Personal life
- Born: c. 610 CE Medina, Hejaz, Arabia
- Died: 670 (aged 59–60) Medina, Umayyad Caliphate
- Parent: al-Ḥajjaj ibn ʿAlāṭ al-Sulāmī
- Era: Early Islamic period

Religious life
- Religion: Islam

= Nasr ibn Hajjaj =

Companion of Muhammad

Naṣr ibn al-Ḥajjaj ibn Alāṭ al-Sulāmī (نَصْرُ بْنُ الْحَجَّاجِ بْنِ عَلَاط, c. 610) was one of the companions of the Islamic prophet Muhammad.

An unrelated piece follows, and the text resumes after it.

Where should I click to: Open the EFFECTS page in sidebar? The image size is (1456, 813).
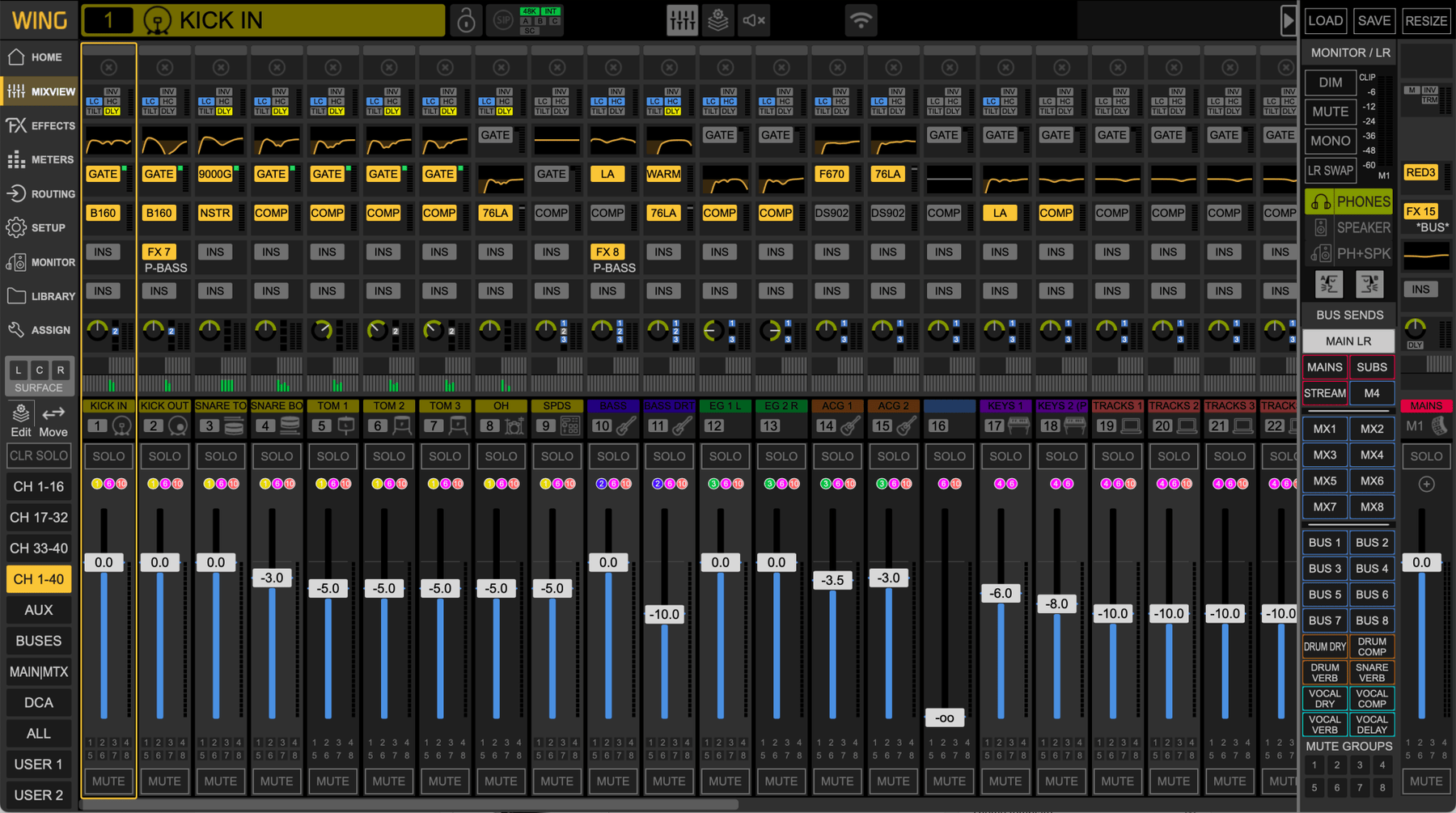pyautogui.click(x=40, y=125)
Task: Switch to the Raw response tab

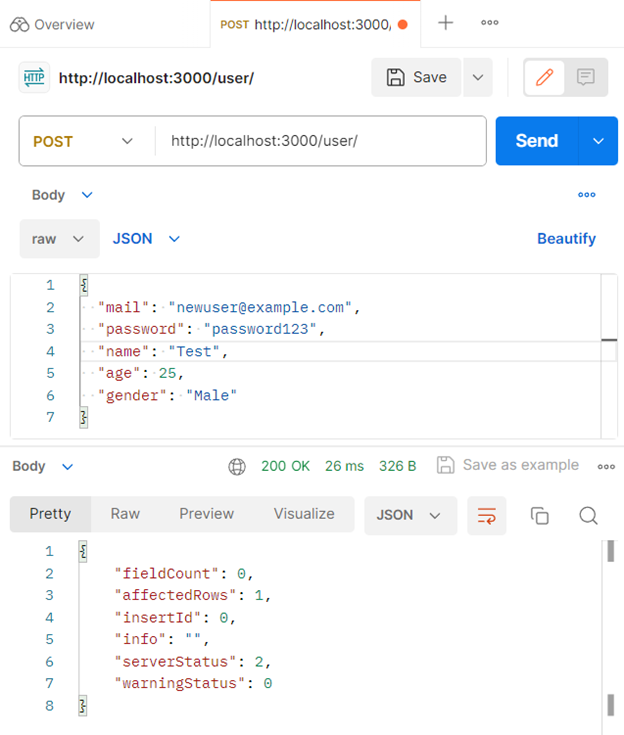Action: coord(125,514)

According to most narrations, he was said to be extremely handsome that everyone was mesmerized by his beauty, which results in him being expelled from Medina by Umar.

== Early life ==
Nasr's father, a man named al-Ḥajjaj ibn Alāṭ, died when he was an adolescent, forcing him to take on the role of provider for his mother and younger siblings.

==Exile from Medina==
One night when Umar was patrolling the streets of Medina, he heard a married woman chanting verses of poetry in which she was saying: “Is there a way to get some wine to drink, and is there a way to be with Nasr ibn Hajjaj?”, referring to Nasr's beauty. Umar summoned Nasr to his court and when he arrived, Umar became convinced that this was the young man the married woman had spoken about. Umar ordered him shave his head to save the woman from the temptation of his beauty. Nasr followed the orders, but it only made him better-looking. Umar issued another order for him to wear a turban, which, again, had no effect. Because of that, Umar ordered Nasr to leave the city and go to Basra, to prevent him from tempting any women in the city.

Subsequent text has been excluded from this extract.